There has been widely practiced anodic oxidation treatment in which an anodic oxide film is formed on a surface of a member including, as a substrate, aluminum, aluminum alloy, or the like to improve plasma resistance and gaseous corrosion resistance of the substrate. For example, a vacuum chamber used in a plasma treatment apparatus in a semiconductor manufacturing facility or each of various components provided in the inside of the vacuum chamber typically comprises aluminum alloy. However, if the aluminum alloy member is used for such an application while being not treated (while being solid, or as it is formed into a component), the component cannot maintain its plasma resistance, gaseous corrosion resistance, and the like. Consequently, an anodic oxide film is formed on a surface of the member comprising aluminum alloy to improve the plasma resistance, the gaseous corrosion resistance, and the like.
In recent years, power to be applied for plasma generation increases with increase in plasma density due to narrowed interconnection width. In existing anodic oxide films, therefore, dielectric breakdown may be induced by high temperature and high voltage occurring at high power application. Etching uniformity or film formation uniformity is degraded due to varied electric properties at a portion where such dielectric breakdown has occurred; hence, a member to be used is desired to have excellent withstand voltage properties and excellent hot cracking resistance (heat resistance). The insulating member for semiconductor is recently used in a higher temperature environment associated with higher density, smaller size, and higher power of semiconductor, and is recently subjected to higher temperature during a manufacturing process of semiconductor; hence the insulating member is also necessary to have excellent withstand voltage properties and excellent hot cracking resistance (heat resistance). In addition, it is also an important requirement to achieve such demand characteristics at low cost.

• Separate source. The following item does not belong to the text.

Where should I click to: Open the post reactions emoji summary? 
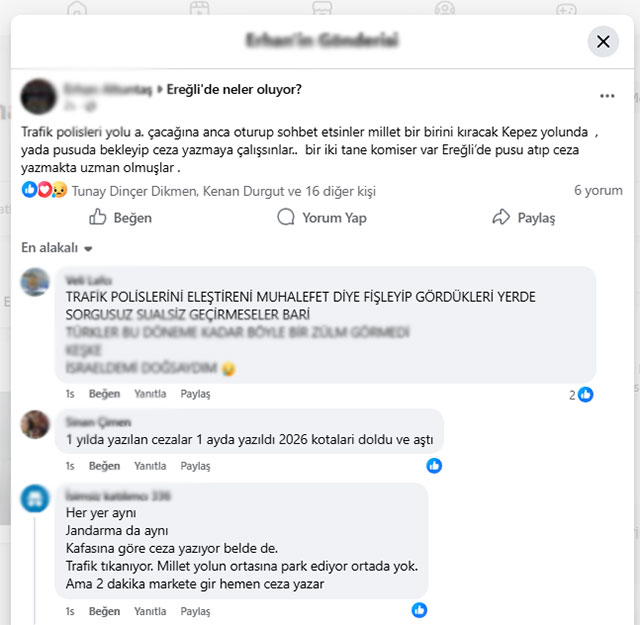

There have been proposed various techniques for improving properties of the aluminum alloy member having the anodic oxide film thereon. For example, PTL 1 proposes a technique for improving withstand voltage properties by using an aluminum alloy having higher purity as a substrate to decrease the number of intermetallic compound particles. However, film cracking may occur under high temperature in such an anodic-oxidation-treated aluminum alloy member that is therefore not improved in hot cracking resistance.
PTL 2 proposes an aluminum-alloy metal substrate with an insulating layer for a solar cell, which is improved in withstand voltage properties by minimizing metallic silicon in the aluminum alloy. This technique also does not consider the hot cracking resistance; hence, film cracking may occur under high temperature in the metal substrate.